How economics and security meet: US-PRC relations
Dr. Kissinger just penned this article titled Forging a New Agenda with China about how, like-it-or-not, the US and China are locked in an economic relationship that neither country can afford to ignore. The article is worth a read because it neatly breaks down how our two economies have become so intertwined. But, I’d like to pullout some quotes that concern global power relationships and how forging collaborative economic institutions can have spillover effects into other realms like international security.
To make this effort [Sino-American partnership] work, American leaders must resist the siren call of a containment policy drawn from the Cold War playbook. China must guard against a policy aimed at reducing alleged American hegemonic designs and the temptation to create an Asian bloc to that end. America and China should not repeat the process that, a century ago, moved Britain and Germany from friendship to a confrontation that drained both societies in a global war. The ultimate victims of such an evolution would be global issues, such as energy, the environment, nuclear proliferation and climate change, which will require a common vision of the future.

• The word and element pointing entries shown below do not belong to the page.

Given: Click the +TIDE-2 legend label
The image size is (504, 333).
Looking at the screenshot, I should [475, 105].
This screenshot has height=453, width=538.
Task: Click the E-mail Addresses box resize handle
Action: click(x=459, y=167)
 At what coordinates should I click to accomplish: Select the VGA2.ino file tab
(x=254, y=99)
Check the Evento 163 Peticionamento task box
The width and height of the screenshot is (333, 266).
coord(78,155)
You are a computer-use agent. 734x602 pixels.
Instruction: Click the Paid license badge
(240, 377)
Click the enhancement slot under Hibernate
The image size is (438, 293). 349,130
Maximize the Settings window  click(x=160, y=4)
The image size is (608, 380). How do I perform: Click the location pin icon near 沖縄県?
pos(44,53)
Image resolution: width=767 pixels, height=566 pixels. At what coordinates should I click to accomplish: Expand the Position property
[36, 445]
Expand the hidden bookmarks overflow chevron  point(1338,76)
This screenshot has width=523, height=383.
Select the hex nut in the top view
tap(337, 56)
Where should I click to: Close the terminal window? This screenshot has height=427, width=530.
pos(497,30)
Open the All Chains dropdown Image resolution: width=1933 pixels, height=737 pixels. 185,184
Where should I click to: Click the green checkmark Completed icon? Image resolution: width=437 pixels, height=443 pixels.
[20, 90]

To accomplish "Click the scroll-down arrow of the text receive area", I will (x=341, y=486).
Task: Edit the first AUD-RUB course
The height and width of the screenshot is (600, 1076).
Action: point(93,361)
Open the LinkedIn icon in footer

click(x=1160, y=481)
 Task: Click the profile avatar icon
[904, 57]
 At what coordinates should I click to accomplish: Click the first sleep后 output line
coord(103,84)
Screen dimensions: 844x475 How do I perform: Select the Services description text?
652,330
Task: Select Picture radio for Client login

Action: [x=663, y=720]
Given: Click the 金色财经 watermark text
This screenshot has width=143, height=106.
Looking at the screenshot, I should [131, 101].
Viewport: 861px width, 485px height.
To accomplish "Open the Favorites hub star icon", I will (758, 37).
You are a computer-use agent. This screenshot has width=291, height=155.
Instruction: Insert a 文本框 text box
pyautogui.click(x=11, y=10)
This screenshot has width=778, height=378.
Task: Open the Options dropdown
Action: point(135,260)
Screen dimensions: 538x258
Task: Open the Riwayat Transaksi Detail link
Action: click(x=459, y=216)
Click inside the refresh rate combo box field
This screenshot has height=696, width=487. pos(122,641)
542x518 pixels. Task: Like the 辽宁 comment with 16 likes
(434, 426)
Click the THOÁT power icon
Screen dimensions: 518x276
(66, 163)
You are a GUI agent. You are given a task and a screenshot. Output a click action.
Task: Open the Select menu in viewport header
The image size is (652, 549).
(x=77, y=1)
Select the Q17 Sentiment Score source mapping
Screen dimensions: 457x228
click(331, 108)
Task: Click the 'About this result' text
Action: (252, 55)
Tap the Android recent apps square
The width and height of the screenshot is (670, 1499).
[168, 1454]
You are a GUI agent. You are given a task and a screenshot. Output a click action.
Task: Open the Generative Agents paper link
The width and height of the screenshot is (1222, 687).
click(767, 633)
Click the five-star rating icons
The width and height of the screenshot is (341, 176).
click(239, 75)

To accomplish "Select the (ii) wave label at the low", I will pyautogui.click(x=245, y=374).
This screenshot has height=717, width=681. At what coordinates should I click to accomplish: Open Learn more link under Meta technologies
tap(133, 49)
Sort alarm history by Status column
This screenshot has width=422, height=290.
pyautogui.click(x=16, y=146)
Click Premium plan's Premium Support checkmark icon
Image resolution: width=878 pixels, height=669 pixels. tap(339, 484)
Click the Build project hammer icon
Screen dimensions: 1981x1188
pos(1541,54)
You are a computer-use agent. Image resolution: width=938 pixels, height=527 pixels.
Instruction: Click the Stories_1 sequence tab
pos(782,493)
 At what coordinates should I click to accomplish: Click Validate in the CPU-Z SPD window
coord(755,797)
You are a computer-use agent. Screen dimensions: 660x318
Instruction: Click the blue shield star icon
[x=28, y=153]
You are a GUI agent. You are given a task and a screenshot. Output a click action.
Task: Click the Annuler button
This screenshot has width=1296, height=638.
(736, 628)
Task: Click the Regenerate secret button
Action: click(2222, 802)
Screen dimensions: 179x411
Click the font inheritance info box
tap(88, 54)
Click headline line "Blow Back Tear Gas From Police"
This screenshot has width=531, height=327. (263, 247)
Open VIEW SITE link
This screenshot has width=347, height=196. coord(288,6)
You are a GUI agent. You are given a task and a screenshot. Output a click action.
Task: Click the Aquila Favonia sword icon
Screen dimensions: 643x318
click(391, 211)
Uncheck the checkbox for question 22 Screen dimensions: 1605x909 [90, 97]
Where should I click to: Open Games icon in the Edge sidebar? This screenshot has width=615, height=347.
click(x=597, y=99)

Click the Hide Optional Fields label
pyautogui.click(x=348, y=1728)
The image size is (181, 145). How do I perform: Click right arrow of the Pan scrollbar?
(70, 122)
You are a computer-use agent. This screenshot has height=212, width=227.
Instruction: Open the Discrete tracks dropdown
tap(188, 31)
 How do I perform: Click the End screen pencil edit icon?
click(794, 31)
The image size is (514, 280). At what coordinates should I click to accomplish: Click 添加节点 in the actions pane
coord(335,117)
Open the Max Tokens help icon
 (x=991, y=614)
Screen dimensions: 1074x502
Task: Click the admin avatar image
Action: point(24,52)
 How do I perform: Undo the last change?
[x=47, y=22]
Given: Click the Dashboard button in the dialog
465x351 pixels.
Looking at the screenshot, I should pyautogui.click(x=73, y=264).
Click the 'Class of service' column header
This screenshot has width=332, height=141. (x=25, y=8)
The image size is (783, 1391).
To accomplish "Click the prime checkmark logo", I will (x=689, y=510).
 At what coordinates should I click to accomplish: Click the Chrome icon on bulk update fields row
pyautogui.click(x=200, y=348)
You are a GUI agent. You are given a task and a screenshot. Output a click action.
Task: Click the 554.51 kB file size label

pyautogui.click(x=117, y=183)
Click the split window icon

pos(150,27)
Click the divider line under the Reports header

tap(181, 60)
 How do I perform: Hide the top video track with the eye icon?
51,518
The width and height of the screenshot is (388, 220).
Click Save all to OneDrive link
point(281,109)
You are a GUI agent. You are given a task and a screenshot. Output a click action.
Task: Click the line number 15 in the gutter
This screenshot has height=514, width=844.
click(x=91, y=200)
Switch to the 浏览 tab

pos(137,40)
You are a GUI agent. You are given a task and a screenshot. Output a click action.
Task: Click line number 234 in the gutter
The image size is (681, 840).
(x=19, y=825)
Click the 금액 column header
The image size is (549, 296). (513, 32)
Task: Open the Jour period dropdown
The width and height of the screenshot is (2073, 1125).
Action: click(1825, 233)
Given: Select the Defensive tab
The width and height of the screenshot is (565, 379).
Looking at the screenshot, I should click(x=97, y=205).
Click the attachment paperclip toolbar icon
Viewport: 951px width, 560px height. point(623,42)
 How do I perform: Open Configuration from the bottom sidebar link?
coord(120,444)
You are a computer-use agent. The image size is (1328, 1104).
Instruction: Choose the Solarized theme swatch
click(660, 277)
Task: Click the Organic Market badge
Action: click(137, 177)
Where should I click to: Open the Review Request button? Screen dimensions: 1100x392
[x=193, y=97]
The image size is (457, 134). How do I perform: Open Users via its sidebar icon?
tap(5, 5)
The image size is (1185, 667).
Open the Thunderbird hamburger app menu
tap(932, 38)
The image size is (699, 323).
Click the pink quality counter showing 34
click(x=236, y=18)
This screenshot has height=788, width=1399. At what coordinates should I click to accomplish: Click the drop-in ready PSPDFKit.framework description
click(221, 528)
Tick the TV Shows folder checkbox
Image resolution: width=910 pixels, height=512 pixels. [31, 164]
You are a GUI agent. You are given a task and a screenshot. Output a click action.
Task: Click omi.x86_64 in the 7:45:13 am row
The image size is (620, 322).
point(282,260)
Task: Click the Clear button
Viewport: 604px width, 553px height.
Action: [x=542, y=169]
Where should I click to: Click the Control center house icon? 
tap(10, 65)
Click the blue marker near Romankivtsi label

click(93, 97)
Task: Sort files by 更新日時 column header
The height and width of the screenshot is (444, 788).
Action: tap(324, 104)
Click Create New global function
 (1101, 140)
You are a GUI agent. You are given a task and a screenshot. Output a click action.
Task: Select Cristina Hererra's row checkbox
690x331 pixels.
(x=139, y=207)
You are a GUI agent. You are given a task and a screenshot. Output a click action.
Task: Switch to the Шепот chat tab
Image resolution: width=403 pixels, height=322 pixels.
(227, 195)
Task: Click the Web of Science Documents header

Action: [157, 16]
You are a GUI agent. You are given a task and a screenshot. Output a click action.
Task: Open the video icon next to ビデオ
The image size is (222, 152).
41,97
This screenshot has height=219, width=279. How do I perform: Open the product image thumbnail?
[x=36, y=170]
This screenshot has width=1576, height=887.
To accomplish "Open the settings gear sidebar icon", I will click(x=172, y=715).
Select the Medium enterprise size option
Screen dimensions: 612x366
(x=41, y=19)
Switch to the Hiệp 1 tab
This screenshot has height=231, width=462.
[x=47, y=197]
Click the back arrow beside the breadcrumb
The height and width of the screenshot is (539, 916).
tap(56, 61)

[The US & China] must not slide into a 21st-century version of classic balance-of-power politics. It would be especially pernicious if opposing blocs were to form on each side of the Pacific. While the center of gravity of international affairs shifts to Asia, and America finds a new role distinct from hegemony yet compatible with leadership, we need a vision of a Pacific structure based on close cooperation between America and China but also broad enough to enable other countries bordering the Pacific to fulfill their aspirations.
Emphasis added by me because I found this line peculiar coming from the 20th-century’s foremost proponent of realpolitik.